Here they will reveal some writing wisdom and tell you what trash critter they identify with most. Important stuff like that.
Today, we have Jude Potts. You can read her powerful flash fiction, Things My Mama Taught Me HERE
Q: What piece of writing advice/ crafting rule would you trash?
A: Honestly, I’m not good at following rules. If it feels right, I’ll break or bend any and all of them. I’ll use the same word a few times, I’ll confound the ‘rule of three’, make up words. I feel you have to find your own rules – otherwise, everyone’s writing would start to feel the same. Now I’ve established what writing ‘pickled-plum’ style is, I can find the advice to elevate my writing without losing myself.
Q: Which writers and magazines do you go to to find treasure to read?
A: I love Punk Noir, McSweeney’s, Split Lip (Trash Cat Lit, obviously)… and so many more.
As for writers? I love anyone who makes me laugh and I’m partial to detective and mystery stories. So Will Carver, Chris Brookmyre, Joseph Knox & John Niven are all favourites – but I want to be Angela Carter when I grow up.
Q: What trash animal do you most identify with?

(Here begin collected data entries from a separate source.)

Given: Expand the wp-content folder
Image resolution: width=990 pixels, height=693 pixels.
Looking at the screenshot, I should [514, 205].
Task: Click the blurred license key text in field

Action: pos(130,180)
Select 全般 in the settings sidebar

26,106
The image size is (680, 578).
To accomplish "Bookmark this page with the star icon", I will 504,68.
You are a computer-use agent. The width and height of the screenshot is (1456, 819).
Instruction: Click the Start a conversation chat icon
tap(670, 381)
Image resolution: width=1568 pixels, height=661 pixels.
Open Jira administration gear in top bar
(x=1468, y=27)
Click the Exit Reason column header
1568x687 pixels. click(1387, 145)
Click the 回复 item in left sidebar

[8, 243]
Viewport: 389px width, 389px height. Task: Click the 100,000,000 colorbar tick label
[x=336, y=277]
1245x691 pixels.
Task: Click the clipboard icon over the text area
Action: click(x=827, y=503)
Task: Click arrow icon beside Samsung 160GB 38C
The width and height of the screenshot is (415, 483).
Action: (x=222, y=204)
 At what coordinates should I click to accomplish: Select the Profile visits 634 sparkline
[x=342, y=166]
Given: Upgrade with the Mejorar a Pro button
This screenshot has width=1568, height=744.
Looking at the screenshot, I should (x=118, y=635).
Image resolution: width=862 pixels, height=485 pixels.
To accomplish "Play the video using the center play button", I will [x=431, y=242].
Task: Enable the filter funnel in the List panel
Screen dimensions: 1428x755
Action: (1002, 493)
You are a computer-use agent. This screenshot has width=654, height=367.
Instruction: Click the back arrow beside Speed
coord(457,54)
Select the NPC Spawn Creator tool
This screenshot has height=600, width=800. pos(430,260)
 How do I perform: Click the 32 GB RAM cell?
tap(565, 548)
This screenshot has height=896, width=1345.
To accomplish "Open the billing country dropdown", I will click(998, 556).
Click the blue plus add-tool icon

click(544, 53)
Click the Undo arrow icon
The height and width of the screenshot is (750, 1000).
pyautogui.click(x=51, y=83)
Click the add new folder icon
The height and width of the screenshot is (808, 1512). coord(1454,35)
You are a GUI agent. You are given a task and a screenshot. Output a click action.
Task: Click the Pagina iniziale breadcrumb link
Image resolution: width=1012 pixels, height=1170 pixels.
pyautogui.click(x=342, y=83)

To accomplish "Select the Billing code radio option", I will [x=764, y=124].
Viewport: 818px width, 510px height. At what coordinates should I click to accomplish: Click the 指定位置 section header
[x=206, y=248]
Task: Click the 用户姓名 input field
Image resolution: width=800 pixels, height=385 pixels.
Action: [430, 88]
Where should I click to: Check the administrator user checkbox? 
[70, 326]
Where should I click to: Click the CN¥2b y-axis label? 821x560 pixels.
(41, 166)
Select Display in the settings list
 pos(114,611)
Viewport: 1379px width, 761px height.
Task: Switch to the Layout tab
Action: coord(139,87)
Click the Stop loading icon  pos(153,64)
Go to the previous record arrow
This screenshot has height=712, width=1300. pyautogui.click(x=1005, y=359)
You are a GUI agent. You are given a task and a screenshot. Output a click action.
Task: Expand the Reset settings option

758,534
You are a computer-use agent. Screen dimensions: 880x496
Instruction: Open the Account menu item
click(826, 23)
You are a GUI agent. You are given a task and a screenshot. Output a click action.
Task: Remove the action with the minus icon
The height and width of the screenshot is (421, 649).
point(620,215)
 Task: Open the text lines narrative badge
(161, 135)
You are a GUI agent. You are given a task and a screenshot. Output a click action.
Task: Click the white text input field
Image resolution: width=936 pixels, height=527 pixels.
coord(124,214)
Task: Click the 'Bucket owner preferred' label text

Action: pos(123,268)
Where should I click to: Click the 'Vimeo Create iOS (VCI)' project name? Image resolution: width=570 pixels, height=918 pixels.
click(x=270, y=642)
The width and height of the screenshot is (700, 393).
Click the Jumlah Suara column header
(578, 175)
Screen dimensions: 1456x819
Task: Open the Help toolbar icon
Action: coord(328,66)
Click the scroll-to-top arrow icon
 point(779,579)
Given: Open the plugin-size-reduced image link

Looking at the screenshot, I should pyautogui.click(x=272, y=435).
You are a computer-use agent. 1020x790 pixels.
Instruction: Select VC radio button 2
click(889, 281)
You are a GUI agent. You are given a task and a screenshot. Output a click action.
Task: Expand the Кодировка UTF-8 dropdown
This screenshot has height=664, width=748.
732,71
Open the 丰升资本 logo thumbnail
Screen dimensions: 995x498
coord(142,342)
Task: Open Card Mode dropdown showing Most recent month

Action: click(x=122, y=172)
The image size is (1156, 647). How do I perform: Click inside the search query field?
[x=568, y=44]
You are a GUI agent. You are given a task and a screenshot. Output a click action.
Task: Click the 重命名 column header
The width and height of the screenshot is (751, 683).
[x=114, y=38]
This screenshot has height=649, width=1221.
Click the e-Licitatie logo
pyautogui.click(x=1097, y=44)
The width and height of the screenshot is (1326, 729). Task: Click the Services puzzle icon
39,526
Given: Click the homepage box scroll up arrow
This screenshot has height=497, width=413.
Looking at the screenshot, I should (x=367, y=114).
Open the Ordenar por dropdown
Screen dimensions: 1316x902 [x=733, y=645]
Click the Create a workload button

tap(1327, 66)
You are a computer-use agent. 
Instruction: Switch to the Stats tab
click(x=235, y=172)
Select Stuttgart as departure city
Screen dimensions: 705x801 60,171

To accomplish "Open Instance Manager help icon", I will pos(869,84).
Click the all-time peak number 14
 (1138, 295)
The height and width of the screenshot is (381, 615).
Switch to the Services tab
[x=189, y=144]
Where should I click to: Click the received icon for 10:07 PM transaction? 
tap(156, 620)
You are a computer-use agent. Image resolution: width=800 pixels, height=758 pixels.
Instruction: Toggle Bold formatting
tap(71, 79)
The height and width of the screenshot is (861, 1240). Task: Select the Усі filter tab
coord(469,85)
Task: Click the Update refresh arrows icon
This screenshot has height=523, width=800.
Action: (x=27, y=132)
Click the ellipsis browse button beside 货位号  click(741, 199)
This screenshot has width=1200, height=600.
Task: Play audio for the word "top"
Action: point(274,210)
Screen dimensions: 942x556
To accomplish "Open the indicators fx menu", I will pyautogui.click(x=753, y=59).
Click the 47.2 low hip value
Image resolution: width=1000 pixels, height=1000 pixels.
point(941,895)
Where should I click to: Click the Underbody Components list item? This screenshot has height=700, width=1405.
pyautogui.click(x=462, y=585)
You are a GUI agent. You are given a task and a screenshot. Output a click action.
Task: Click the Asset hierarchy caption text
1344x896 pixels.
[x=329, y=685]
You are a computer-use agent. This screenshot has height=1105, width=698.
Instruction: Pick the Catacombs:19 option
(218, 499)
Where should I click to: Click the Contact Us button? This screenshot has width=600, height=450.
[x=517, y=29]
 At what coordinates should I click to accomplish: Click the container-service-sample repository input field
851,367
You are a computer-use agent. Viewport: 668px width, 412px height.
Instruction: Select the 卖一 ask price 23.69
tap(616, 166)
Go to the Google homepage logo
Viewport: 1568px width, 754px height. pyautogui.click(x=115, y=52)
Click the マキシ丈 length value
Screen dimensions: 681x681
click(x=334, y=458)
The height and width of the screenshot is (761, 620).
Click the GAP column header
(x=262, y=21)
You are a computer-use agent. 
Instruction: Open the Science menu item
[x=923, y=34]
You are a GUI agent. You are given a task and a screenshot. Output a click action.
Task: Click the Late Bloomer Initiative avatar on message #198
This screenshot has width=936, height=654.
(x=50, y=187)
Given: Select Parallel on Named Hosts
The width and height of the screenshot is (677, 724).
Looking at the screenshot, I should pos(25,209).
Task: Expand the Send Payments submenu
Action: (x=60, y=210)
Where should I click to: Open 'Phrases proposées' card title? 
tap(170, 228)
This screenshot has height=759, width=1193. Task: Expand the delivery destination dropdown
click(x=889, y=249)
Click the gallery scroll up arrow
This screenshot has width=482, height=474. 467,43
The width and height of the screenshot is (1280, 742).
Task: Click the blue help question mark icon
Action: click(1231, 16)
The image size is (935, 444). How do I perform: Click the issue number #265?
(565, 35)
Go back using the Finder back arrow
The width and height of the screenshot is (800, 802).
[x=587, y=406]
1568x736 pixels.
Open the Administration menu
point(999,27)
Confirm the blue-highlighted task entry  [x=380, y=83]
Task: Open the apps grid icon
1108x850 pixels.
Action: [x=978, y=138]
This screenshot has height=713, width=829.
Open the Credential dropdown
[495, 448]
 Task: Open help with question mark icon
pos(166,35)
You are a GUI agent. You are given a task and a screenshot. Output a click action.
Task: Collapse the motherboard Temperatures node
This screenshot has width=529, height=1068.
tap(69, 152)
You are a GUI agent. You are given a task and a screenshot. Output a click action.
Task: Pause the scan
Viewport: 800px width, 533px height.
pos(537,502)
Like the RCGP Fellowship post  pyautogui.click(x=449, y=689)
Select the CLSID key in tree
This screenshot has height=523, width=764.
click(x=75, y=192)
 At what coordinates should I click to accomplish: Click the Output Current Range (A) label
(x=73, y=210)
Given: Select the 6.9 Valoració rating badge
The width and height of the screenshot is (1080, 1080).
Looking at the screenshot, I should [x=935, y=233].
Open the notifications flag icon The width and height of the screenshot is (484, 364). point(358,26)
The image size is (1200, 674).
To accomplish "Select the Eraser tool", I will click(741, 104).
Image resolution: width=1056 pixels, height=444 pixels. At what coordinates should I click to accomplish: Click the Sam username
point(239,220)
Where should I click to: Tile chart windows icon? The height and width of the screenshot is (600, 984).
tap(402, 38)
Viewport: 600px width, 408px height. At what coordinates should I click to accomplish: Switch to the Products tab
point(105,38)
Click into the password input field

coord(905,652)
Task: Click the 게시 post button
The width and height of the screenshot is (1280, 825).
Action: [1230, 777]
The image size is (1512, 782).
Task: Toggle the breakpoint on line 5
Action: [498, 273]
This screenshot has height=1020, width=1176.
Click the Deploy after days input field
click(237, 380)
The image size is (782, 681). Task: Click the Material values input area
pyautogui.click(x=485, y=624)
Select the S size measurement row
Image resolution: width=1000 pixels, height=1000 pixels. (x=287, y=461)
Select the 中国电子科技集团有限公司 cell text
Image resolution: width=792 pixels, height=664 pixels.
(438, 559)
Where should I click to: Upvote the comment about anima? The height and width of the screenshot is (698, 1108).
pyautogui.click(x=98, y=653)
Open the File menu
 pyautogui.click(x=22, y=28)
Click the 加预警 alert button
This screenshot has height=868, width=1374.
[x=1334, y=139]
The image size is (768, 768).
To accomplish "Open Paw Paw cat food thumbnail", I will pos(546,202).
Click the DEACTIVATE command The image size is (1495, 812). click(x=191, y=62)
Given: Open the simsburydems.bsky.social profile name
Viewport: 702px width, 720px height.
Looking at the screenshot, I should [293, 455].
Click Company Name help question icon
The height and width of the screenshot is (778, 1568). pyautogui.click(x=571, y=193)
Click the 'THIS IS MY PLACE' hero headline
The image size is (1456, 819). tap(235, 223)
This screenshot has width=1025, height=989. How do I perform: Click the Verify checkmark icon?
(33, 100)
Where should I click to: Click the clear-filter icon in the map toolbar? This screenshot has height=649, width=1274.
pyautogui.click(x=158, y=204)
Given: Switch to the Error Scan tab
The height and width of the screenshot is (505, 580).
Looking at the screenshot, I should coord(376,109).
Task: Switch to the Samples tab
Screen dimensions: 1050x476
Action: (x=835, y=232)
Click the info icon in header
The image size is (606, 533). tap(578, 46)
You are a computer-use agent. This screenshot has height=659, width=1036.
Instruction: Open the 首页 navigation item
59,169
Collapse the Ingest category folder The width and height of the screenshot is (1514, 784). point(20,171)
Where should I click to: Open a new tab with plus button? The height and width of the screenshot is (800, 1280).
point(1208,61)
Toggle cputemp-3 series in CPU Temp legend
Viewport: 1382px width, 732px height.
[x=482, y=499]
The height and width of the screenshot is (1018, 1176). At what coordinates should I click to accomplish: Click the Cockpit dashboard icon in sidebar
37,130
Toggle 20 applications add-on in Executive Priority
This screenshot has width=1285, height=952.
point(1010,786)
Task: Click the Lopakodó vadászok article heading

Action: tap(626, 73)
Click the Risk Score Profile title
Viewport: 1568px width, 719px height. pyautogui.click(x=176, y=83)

A: Goats – slightly manic, unpredictable, obstinate and yet oddly endearing. Although, hopefully, I’m a lot less whiffy. I’ve a real kinship with the Pallas Cat, and their furious, fucked-off expressions. But as they’re already ‘cats’ (but not trash), I’ll stick with the manic pixie energy of the goat.
Q: When your writing mojo is trashed, how do you recharge?
A: Walking is my go-to thing. Ideally walking by the sea – whether it’s extra oxygen from the ozone, the open horizon letting my creativity free, or just my brain monkeys like paddling – but it unlocks something in me pretty much every time.
I also love nosying in on people’s conversations on the bus or at the station. Just the odd little snippet, there’s always some little treasure that gets my brain itching.
Q: If you could offer three tips to writing short treasures, what would they be?
A:
1 – Be brave. Make yourself feel uncomfortable with your choices, whether its ideas, structure, language. The thing that makes you a bit clammy, makes your top lip tingle, feels a bit more risky? Always go with that. Even if you don’t pull it off, pushing outside your comfort zone is the best way to learn. When I was joint editor at Neither Fish Nor Foul, there were so many stories with one or two brilliant elements, where if the writer had pushed a little further, they could have taken a story that nearly made it into the magazine, and turned it into my favourite story in that issue (ssshh, I never had favourites)
2 – Sometimes what you’re looking for isn’t one brilliant idea – it’s a mix of two or three ideas. Look at your list of ideas (go on, we all have them) and imagine how you might combine them. And play with the form, braid them, knot them, turn them inside out.
3 – Play with language, use rhyme, rhythm, and unexpected combinations. You don’t have to use fancy, complicated language (unless you want to) but use your words precisely, imaginatively – surprise people with your metaphors.
4 – (told you I hate sticking to rules…) Put a little bit of you into your story – a little personal easter egg. Not in the tried and trusted ‘nugget of human truth’ way (although yes, do that too) but if your superhero fighting intergalactic vampires has a tea break, make the cup they drink out of the odd, rose-print cup with the coiled handle your nan always gave you to drink out of, weave your first serious boyfriend and his dodgy perm into your apocalyptic hell bunny story. It somehow brings your story alive for you…and the reader will pick up that energy.
Q: What is one thing, if spotted in a crowded charity shop/thrift store, you would just have to buy
A: The one thing that makes me go ‘what in the name of gremlins is that?’. Maybe a taxidermied monkey riding a unicycle, maybe a really ugly painting of a murderous child, maybe a lamp that looks like Audrey from Little Shop Of Horrors. The weirdest thing in the shop belongs to me. Something like this:


Lover of whimsy and the ridiculous, and the dark compelling shadows. Doesn’t believe in the ghosts of people, but believes in the ghosts of places. Can’t bear Santa. Addicted to tea (mine’s black, no sugar, touch of cold water at the end). Talks to every cat she meets, even the really rude ones. Swears in vivid technicolour. More charming than she looks. Has said she will create a website for herself if she gets one more thing published.